For a brief moment, the world stood still and multi-banking apps faced extinction. The reason for this was Apple’s release of the new App Store guidelines and the changes that came with it. Nothing less than the demise of all multibanking apps was up for discussion. The end of Outbank, finanzblick, Finanzguru and Co seemed to be a sealed deal. After all, it wouldn’t be the first time that Apple restrictively bullied the developers of the world and so analogies were quickly made to the blockade attitude regarding opening the NFC interface for mobile payments. While the latter, despite government interference, is now no longer an issue for banks (since they started profiting from Apple Pay), last week saw the supposed demise of all multibanking apps. But what had happened?
Multi-banking apps: changes to App Store guidelines
The bone of contention is the new statements in section 3.2.1(viii) of the App Store Guidelines which now state:
Apps, die für den Finanzhandel, die Geldanlage oder die Geldverwaltung verwendet werden, sollten von dem Finanzinstitut stammen, das diese Dienstleistungen erbringt.

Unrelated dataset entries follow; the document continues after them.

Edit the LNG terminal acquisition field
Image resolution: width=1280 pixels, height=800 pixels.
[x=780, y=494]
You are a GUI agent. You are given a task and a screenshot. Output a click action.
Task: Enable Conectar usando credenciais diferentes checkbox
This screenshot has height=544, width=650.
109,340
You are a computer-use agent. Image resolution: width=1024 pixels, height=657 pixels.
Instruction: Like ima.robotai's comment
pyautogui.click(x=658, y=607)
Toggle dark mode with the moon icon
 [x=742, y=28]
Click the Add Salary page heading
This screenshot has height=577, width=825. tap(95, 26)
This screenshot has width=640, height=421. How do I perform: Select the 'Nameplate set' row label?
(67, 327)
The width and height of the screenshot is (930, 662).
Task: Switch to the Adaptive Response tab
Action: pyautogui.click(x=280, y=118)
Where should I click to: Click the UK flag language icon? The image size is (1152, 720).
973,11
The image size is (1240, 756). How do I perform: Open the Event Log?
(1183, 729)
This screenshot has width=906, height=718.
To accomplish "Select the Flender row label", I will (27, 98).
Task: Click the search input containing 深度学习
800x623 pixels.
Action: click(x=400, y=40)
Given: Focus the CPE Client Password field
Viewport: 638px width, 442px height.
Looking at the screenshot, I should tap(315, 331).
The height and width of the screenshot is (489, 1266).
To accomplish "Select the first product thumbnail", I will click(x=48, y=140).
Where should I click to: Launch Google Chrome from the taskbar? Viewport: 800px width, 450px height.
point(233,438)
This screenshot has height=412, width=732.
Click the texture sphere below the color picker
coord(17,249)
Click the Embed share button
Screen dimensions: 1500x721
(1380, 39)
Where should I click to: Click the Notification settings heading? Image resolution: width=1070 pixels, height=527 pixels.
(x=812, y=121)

This change gave rise to discussion. Because when you’re supposed to do something, it feels like you have to, and so the change led to unrest for one or two providers from a 3rd banking app. But not only there, also banks saw themselves forced to examine internally, what this guideline has to mean exactly. After all, quite a few banks offer their customers a multibanking function, which would then no longer be possible. In general, cooperations with e.g. fintechs would be more difficult. Would an account switching service still be OK? Will you be allowed to dock at a fintech’s trading interface in the future? Questions about questions. Because before, the directive was worded more openly, almost more friendly. Because it said:
Well then? Nothing definite is known. What is known, however, is what is in the new guidelines. For one thing, it doesn’t say that anything was explicitly prohibited. The omission of an option is not the prohibition of it. Secondly, it states very clearly “should originate from the financial institution providing these services”. Should is not must. Not mentioning an option doesn’t mean a ban on multi-banking apps, and Apple has expressed to Heise that “the rules for finance apps remain the same, the updated version is meant to help better understanding.” Now, of course, you can unpack the speculative and the great conspiracy (t)smell, or just leave the church in the village.
Conclusion
External 3rd party apps, in the worst case, are no longer allowed to use a public interface, but “must” use official APIs. But that is regulated in the PSD2 anyway. Therefore: Raider is now called Twix, nothing else changes. Internationally, by the way, the topic is not considered further and also there are solutions such as mint.com, which would be affected by it, there you hear nothing about it. First and foremost, the question is: what would Apple gain from restricting this? Of course banking has everyday relevance, of course you can imagine all sorts of things in an ecosystem, but did Apple ban apps like Stocard to make its own wallet strong? Did Apple ban Spotify to push people into Apple Music? Did Netflix get kicked out of the store because there’s Apple TV+? No. Of course not. That’s why multibanking apps will continue to exist. And once you look at the prevalence of apps, the thought “what does the oak tree care if the sow scratches it” inevitably comes up.